Every line of the records below from the line with "04.01.1953 (149, 243)" up to and including the line with "Celeb's IMDb page (513, 50)" must be reproduced exactly, and no line outside that range.

*** Excerpted records Section Begins ***

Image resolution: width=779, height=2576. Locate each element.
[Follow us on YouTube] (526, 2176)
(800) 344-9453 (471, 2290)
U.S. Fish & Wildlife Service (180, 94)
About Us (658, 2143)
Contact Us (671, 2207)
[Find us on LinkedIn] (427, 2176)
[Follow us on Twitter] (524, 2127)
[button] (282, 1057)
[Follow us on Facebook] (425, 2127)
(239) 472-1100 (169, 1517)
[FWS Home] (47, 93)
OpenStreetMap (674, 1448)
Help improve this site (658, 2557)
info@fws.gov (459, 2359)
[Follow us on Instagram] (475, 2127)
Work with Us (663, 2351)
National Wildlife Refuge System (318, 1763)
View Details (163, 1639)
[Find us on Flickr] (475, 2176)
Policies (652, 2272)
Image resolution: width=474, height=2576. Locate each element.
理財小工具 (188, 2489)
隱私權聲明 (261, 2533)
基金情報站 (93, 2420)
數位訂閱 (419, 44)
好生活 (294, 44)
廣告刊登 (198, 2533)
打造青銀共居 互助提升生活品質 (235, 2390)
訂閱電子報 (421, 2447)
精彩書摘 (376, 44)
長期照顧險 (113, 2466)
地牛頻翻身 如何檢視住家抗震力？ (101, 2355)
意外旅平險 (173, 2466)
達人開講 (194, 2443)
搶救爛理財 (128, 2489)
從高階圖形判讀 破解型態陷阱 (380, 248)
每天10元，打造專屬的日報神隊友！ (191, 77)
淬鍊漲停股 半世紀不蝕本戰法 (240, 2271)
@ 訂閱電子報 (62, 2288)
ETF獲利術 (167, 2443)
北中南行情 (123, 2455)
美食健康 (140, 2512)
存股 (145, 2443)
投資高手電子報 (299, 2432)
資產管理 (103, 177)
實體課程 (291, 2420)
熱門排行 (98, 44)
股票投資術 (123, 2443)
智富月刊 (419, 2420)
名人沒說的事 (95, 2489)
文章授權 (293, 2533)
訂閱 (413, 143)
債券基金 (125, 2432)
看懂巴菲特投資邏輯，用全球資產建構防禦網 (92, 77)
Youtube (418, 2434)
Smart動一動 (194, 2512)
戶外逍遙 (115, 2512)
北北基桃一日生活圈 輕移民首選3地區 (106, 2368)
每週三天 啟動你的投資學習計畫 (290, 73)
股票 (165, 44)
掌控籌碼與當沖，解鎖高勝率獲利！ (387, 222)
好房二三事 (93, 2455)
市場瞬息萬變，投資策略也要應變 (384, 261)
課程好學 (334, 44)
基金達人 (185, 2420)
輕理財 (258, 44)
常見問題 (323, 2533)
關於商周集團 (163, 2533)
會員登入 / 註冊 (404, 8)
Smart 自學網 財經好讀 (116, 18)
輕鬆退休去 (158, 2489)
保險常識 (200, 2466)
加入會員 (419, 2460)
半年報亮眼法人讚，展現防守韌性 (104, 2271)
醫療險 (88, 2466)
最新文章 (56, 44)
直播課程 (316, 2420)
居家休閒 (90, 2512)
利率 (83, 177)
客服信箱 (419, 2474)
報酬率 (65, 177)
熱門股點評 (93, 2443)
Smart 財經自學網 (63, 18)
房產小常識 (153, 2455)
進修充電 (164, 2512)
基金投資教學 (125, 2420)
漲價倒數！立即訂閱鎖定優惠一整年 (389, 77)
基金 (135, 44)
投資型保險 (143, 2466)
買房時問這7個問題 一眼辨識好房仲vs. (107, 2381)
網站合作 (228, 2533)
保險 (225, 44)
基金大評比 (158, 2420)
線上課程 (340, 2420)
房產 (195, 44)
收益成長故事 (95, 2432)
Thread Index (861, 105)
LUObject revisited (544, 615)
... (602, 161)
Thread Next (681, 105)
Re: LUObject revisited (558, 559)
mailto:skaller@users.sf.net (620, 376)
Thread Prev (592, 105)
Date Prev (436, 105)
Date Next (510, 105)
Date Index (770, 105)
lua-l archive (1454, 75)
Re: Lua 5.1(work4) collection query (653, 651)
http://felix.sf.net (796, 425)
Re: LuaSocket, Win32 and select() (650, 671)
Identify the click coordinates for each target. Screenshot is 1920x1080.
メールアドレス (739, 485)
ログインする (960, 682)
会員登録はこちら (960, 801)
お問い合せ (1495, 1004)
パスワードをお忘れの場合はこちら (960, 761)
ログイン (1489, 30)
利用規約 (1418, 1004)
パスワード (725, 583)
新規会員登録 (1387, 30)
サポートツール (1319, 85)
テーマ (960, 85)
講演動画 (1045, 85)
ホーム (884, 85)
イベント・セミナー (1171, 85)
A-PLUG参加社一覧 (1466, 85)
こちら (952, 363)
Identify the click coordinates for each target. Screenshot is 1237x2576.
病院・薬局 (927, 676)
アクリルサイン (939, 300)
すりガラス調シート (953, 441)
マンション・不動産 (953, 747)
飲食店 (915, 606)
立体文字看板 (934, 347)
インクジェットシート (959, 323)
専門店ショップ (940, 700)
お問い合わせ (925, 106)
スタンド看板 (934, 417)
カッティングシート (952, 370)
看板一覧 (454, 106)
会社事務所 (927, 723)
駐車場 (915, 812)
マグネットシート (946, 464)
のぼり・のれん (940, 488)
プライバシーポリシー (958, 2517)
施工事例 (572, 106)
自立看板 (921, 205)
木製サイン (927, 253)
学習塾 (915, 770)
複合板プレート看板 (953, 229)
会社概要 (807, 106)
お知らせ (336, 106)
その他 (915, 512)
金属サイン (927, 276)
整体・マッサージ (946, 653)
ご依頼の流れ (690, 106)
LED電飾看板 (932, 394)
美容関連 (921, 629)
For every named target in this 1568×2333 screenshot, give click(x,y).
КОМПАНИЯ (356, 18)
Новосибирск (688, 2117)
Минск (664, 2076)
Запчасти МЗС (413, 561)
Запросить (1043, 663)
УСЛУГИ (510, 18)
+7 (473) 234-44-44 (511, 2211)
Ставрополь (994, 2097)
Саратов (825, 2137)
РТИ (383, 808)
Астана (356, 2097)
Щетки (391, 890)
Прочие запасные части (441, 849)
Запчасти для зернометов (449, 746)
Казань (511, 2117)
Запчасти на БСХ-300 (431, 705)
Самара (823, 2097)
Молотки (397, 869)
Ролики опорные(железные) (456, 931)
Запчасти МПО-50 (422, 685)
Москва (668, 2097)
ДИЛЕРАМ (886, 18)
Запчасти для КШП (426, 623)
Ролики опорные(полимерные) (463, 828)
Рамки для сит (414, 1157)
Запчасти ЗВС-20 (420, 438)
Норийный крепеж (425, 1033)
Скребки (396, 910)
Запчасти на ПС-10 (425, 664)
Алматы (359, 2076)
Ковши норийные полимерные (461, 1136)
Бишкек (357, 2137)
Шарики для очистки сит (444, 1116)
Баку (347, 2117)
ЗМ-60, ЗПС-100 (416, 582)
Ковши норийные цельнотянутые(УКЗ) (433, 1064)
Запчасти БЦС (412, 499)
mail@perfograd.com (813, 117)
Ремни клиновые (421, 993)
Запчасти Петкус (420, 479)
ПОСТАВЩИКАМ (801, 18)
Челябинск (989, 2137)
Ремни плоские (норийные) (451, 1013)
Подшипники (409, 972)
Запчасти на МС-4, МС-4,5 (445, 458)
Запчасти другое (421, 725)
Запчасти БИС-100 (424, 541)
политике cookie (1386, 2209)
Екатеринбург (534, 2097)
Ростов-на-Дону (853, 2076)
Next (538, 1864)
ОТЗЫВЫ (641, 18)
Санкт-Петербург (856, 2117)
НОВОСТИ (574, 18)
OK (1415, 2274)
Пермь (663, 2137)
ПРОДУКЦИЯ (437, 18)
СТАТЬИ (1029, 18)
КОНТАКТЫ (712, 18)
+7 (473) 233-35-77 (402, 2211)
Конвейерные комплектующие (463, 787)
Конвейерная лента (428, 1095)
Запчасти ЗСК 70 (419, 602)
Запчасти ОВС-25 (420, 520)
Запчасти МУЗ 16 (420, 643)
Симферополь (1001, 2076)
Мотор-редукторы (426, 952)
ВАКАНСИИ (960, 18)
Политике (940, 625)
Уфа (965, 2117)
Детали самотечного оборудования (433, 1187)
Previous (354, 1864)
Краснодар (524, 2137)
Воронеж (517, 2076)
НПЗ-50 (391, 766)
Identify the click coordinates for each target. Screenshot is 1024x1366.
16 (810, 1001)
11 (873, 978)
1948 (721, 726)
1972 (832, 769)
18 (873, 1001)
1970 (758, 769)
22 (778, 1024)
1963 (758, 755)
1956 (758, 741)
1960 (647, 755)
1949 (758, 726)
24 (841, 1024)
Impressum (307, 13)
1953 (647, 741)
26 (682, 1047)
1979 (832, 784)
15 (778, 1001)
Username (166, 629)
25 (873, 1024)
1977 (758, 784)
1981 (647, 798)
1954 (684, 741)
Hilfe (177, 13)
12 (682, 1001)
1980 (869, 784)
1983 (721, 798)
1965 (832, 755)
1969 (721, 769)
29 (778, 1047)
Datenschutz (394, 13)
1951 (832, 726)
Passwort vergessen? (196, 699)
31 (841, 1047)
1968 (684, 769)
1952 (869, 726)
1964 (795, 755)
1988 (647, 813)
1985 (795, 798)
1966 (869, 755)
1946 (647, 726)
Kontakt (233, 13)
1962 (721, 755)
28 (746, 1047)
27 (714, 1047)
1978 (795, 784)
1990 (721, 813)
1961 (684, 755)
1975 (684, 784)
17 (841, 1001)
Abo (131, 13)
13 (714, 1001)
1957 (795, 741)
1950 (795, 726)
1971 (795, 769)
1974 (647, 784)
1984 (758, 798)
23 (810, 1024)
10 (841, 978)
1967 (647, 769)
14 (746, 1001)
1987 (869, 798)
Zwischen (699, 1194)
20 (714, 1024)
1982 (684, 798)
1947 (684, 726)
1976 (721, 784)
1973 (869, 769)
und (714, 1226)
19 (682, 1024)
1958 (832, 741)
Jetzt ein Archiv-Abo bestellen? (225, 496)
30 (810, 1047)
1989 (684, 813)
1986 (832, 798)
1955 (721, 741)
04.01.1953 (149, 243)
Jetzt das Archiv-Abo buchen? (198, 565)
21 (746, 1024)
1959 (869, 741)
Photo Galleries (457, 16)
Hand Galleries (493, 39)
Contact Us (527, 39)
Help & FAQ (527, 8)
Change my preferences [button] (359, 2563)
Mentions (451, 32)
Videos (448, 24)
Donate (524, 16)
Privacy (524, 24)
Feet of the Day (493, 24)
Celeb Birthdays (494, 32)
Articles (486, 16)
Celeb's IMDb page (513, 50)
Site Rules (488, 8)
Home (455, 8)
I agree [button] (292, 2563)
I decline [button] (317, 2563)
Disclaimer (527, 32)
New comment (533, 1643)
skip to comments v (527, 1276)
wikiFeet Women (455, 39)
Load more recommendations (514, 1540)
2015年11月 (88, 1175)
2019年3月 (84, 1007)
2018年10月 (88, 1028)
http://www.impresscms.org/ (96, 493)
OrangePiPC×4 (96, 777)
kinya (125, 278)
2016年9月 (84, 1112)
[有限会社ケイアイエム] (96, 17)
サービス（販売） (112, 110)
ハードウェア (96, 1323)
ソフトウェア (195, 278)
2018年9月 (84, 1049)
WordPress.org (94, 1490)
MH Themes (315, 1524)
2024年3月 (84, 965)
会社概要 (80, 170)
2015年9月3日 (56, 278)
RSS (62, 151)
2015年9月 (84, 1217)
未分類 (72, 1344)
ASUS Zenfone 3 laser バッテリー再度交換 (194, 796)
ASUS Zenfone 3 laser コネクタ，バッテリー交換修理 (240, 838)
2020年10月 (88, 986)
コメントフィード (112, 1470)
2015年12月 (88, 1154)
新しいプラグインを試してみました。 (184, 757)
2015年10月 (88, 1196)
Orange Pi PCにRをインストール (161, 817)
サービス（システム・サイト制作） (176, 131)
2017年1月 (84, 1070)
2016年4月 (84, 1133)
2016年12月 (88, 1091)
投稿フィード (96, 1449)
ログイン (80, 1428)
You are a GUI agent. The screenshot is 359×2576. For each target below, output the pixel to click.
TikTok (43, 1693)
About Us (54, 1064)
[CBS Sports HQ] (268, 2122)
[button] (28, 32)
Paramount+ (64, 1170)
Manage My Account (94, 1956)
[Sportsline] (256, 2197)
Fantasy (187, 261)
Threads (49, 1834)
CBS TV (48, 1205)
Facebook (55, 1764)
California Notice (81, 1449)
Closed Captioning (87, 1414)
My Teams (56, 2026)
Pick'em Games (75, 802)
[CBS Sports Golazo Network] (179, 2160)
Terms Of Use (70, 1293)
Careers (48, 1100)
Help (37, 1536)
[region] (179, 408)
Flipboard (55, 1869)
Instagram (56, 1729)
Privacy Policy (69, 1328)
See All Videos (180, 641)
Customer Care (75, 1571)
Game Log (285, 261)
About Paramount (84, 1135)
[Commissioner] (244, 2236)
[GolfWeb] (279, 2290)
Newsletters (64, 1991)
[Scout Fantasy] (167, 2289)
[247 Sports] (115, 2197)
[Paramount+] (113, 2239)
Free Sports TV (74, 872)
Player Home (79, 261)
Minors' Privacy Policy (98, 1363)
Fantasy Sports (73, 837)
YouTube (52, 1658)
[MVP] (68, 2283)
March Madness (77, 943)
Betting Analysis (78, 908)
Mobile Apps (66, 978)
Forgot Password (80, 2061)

*** Excerpted records Section Ends ***

Exercise result
04.01.1953 (149, 243)
Jetzt das Archiv-Abo buchen? (198, 565)
21 (746, 1024)
1959 (869, 741)
Photo Galleries (457, 16)
Hand Galleries (493, 39)
Contact Us (527, 39)
Help & FAQ (527, 8)
Change my preferences [button] (359, 2563)
Mentions (451, 32)
Videos (448, 24)
Donate (524, 16)
Privacy (524, 24)
Feet of the Day (493, 24)
Celeb Birthdays (494, 32)
Articles (486, 16)
Celeb's IMDb page (513, 50)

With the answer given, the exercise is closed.